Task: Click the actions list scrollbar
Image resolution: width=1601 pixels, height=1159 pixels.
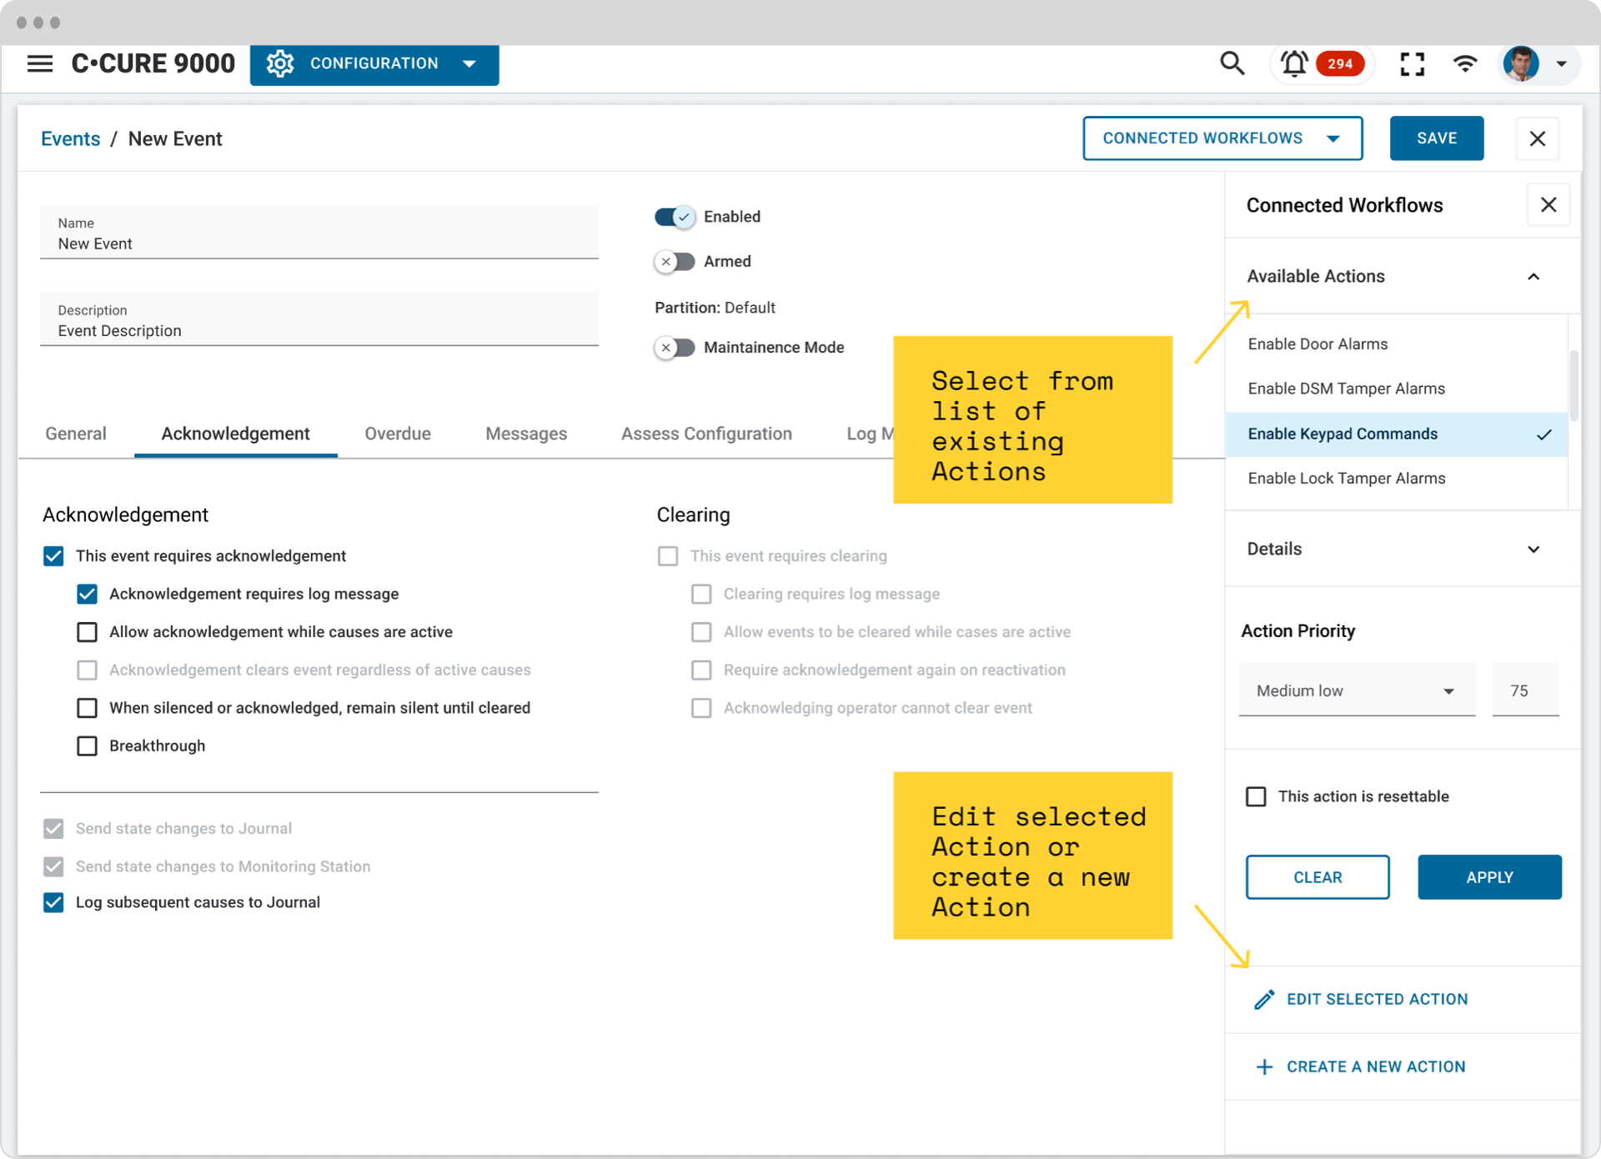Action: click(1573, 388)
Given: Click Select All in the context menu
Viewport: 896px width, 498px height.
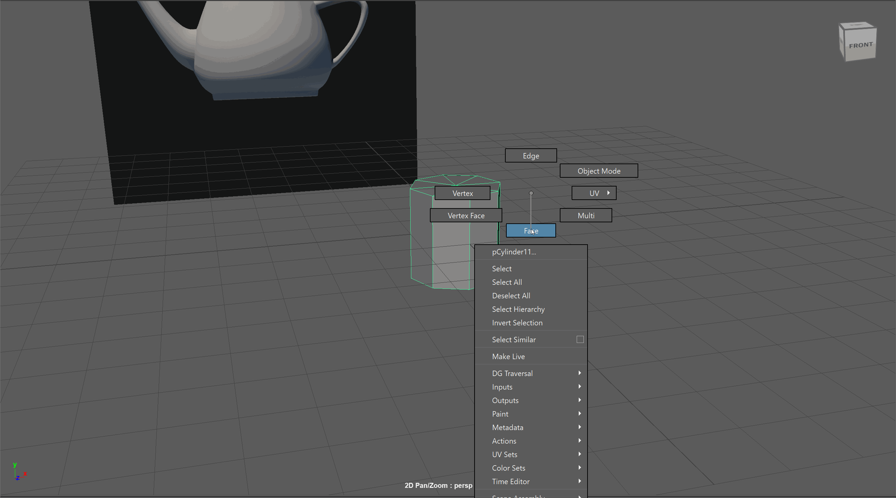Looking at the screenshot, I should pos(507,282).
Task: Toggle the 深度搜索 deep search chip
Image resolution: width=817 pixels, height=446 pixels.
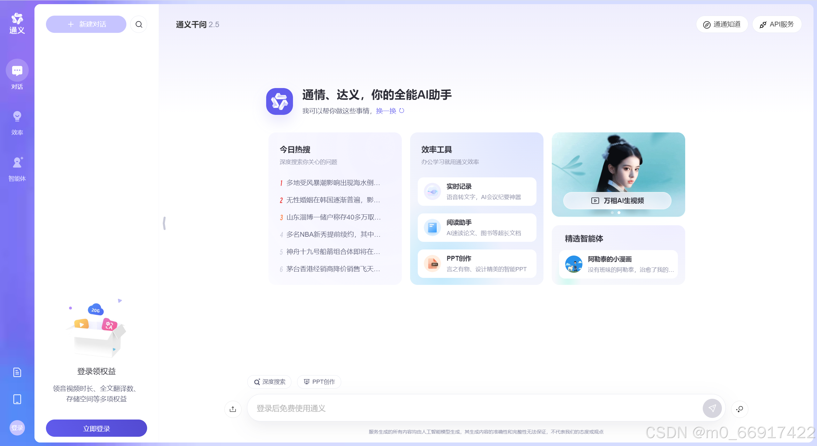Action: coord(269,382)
──────────────────────────────
## What the exercise asks:
Omit the pictures. Transcribe word for word the lines from the one containing "Image resolution: width=1601" through the end of the listing, inclusive.

## Reply to the exercise:
Image resolution: width=1601 pixels, height=1159 pixels.
Action: click(1573, 388)
Given: Click Select All in the context menu
Viewport: 896px width, 498px height.
Looking at the screenshot, I should pos(507,282).
Task: Toggle the 深度搜索 deep search chip
Image resolution: width=817 pixels, height=446 pixels.
Action: coord(269,382)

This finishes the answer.